_ESTRATTO DELLA PAGINA_.
----
In programma per Sabato 27 Luglio alle ore 9.00 invece ci sarà la Trans D’Havet Marathon 40k sulla seconda metà del tracciato ultra 80k. Partenza da località malga Fratta presso Pian delle Fugazze, per la selletta di Nord Ovest, il rifugio Fraccaroli a cima Carega, la catena delle Tre Croci, la cima di Marana, e arrivo a Valdagno in piazza Municipio per una lunghezza di 40km e dislivello positivo di 2500m.

Si concluderà poi Domenica 28 Luglio alle ore 9.00 con la Campogrosso Mountain Classic: 2 varianti della corsa in montagna nella specialità in salita. • Recoaro Terme - Campogrosso, Gara Senior e Assoluti FIDAL, lunghezza circa 12,5 km, dislivello positivo circa m 1.200; • Staro - Campogrosso, Gara Junior e Promesse FIDAL, lunghezza circa 6 km, dislivello positivo circa m 750, • Staro - Campogrosso, Gara Open aperta a tutti, lunghezza di circa 8 km e dislivello positivo di circa m 750.
----
_DATI ESTRATTI_.
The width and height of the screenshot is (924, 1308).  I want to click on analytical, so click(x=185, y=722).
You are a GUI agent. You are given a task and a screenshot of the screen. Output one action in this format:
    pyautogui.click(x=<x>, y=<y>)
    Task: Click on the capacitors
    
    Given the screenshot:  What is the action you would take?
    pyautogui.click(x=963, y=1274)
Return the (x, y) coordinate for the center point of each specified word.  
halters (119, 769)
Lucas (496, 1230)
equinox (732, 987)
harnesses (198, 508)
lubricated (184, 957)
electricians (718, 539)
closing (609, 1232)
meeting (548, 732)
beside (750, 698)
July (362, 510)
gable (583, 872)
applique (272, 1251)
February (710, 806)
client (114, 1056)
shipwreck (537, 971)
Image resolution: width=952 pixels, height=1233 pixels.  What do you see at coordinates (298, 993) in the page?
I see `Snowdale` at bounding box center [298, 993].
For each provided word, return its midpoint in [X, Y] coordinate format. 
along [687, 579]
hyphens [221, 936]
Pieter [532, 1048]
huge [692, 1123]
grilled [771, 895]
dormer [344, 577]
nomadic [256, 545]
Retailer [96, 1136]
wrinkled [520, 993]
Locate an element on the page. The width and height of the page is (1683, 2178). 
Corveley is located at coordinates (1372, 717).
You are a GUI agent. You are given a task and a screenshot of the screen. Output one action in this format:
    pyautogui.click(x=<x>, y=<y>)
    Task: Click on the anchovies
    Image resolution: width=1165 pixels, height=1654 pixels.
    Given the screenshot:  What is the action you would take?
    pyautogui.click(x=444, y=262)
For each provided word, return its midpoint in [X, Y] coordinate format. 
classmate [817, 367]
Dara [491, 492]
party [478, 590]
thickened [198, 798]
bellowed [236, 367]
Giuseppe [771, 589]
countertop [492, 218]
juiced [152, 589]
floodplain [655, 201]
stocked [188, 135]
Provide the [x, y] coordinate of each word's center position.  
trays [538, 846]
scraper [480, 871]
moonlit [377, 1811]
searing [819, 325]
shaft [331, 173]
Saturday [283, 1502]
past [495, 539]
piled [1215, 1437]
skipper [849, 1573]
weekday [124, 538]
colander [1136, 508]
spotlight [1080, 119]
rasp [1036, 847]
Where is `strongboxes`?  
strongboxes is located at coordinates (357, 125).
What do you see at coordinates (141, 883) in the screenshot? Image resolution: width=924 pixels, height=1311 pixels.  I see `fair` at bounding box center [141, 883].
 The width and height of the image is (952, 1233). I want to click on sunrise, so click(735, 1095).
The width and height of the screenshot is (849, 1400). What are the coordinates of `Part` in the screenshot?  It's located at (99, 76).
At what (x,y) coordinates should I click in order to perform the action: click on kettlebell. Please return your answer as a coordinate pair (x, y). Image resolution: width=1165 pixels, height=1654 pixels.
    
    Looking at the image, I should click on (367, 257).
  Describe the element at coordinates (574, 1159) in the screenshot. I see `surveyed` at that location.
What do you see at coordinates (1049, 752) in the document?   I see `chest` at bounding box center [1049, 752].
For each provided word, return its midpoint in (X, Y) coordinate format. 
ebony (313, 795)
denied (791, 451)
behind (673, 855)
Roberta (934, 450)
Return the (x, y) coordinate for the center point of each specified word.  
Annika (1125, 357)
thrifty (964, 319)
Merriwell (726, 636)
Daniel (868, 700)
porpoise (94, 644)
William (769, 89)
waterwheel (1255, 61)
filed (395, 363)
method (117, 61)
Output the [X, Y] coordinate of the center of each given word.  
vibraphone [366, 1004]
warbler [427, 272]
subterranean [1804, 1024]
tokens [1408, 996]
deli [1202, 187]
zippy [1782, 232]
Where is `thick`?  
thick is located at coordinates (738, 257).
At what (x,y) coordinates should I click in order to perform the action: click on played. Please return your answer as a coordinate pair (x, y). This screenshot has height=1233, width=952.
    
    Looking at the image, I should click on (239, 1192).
----
_ESERCIZIO 1_.
Nel testo sulle gare di corsa in montagna, dove si trova l'arrivo della Trans D'Havet Marathon 40k?
_ESERCIZIO 2_.
Continua il testo sulle gare di corsa in montagna dopo la sua ultima frase.
L'elenco non ha alcun ruolo in questo lavoro.

_RISULTATO 1_.
A Valdagno, in piazza Municipio.

_RISULTATO 2_.
Accanto al team organizzatore Ultrabericus Team ASD più di 600 volontari per garantire le operazioni logistiche e il presidio dei tracciati, in appoggio alle squadre operative della Croce Rossa Italiana, del Soccorso Alpino e della Protezione Civile. Aiuti anche dai colleghi dell’ASD Summano Cobras, dell’ASD Polisportiva Merendaore e del GSA Alpini Vicenza.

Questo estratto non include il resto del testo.